(Saved data entries)
◇ ◇ ◇ ◇

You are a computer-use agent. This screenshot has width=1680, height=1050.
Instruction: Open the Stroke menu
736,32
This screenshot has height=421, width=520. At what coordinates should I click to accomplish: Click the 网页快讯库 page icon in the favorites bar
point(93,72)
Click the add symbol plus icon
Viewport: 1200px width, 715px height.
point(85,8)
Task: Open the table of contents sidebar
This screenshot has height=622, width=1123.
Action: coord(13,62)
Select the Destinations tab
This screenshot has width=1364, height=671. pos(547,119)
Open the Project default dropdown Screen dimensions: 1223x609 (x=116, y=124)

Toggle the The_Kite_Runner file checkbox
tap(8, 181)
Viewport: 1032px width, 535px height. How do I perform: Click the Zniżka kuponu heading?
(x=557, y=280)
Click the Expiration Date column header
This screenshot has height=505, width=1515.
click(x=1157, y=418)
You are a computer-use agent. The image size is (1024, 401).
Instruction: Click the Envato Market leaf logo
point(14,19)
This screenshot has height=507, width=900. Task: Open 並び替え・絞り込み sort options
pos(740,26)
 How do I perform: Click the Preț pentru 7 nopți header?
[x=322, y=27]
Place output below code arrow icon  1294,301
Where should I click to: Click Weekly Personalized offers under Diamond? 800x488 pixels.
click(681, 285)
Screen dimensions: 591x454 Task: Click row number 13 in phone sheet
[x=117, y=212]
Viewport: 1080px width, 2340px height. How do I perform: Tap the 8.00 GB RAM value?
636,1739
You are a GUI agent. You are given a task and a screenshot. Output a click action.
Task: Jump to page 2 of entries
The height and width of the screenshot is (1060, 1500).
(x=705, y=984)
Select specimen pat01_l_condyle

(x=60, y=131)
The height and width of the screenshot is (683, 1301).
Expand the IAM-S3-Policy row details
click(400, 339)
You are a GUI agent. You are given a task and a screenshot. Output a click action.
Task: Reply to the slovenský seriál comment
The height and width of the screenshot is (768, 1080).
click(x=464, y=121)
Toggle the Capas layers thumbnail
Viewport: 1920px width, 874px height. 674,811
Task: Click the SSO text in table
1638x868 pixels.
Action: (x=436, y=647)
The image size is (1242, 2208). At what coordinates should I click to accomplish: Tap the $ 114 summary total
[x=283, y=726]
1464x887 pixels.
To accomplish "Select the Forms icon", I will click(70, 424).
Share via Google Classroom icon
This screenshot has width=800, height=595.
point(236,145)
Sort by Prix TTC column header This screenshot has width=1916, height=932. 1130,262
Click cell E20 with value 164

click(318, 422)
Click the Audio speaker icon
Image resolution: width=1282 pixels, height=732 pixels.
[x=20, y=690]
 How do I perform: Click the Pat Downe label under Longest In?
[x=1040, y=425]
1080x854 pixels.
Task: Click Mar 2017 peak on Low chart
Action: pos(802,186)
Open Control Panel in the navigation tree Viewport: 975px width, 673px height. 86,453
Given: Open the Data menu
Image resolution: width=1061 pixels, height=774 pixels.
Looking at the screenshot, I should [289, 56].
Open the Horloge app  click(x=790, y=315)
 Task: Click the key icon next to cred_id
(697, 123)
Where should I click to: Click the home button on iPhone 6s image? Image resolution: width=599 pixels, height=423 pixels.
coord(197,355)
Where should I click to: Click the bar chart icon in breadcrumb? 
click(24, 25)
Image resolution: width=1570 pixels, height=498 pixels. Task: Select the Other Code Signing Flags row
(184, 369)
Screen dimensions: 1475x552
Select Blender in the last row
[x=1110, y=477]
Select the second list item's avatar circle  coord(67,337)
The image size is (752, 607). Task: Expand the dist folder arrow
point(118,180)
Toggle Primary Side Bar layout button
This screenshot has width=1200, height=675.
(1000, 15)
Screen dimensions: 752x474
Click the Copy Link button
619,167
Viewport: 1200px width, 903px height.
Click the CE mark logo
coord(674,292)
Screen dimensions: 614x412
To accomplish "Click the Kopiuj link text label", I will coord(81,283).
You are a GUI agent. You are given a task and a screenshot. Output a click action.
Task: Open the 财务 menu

◇ ◇ ◇ ◇

Activity:
For every line above with the word "computer" in it, make a copy.

Exercise solution:
You are a computer-use agent. This screenshot has width=1680, height=1050.
You are a computer-use agent. The image size is (1024, 401).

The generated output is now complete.